(Stored data)
--- START ---

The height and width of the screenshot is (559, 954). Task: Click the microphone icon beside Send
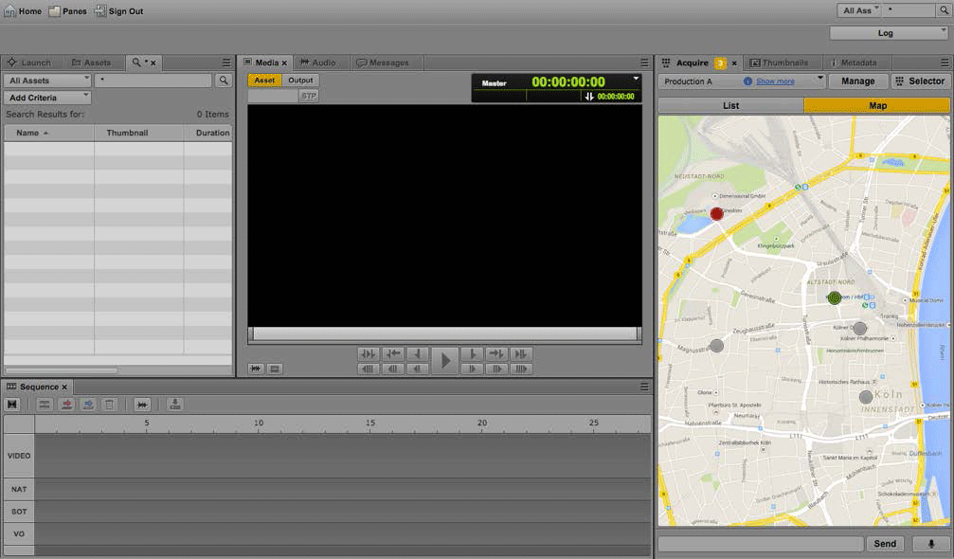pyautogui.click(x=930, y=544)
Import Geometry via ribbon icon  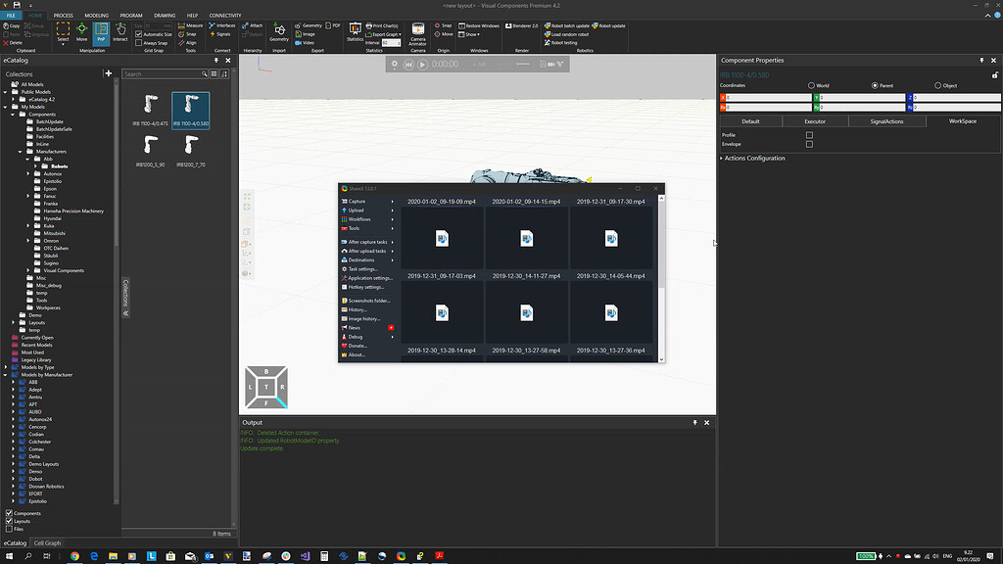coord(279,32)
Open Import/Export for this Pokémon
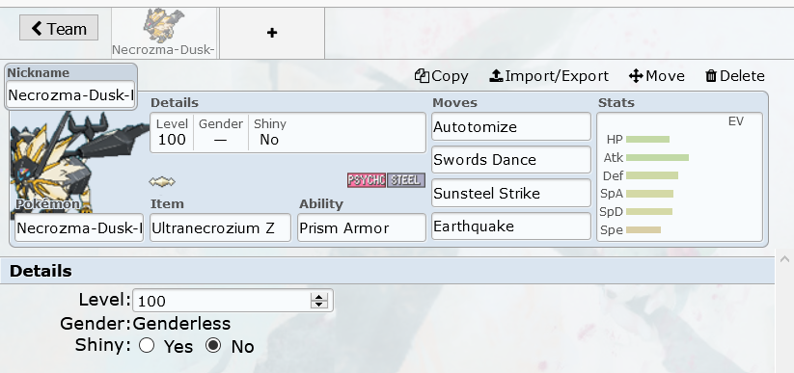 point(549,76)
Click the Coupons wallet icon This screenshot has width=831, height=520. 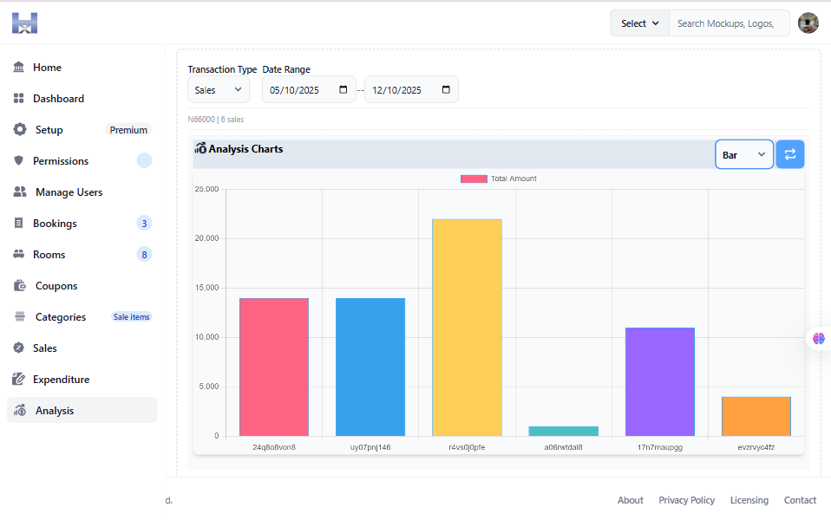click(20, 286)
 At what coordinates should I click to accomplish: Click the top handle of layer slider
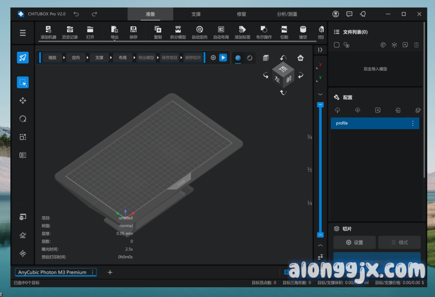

--- END ---
--- START ---

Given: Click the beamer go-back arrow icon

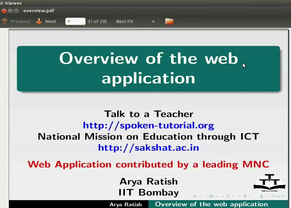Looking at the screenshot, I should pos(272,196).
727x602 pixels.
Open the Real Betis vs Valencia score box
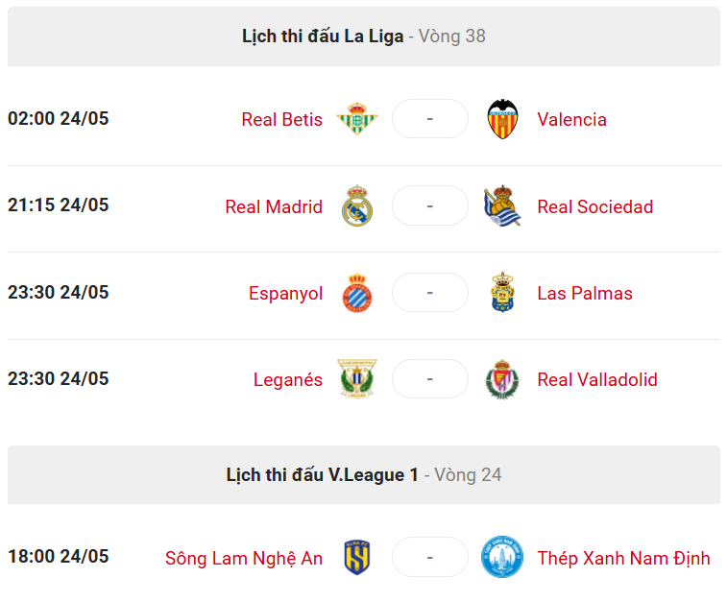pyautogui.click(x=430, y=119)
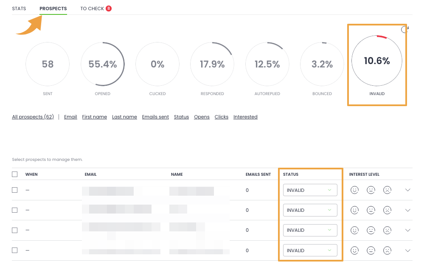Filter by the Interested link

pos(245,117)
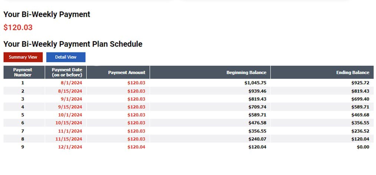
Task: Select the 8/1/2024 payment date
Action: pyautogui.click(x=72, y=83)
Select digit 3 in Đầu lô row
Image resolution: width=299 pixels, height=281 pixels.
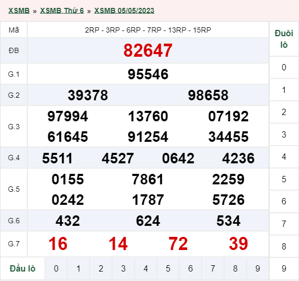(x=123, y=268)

--- END ---

• ABOUT THIS TASK: Write out, word for word, the stretch of entries that begins at the line with "Given: Click the beamer go-back arrow icon" and ends at the line with "727x602 pixels.". Pictures do not belong in it.

• EXERCISE RESULT:
Given: Click the beamer go-back arrow icon

Looking at the screenshot, I should pos(272,196).
727x602 pixels.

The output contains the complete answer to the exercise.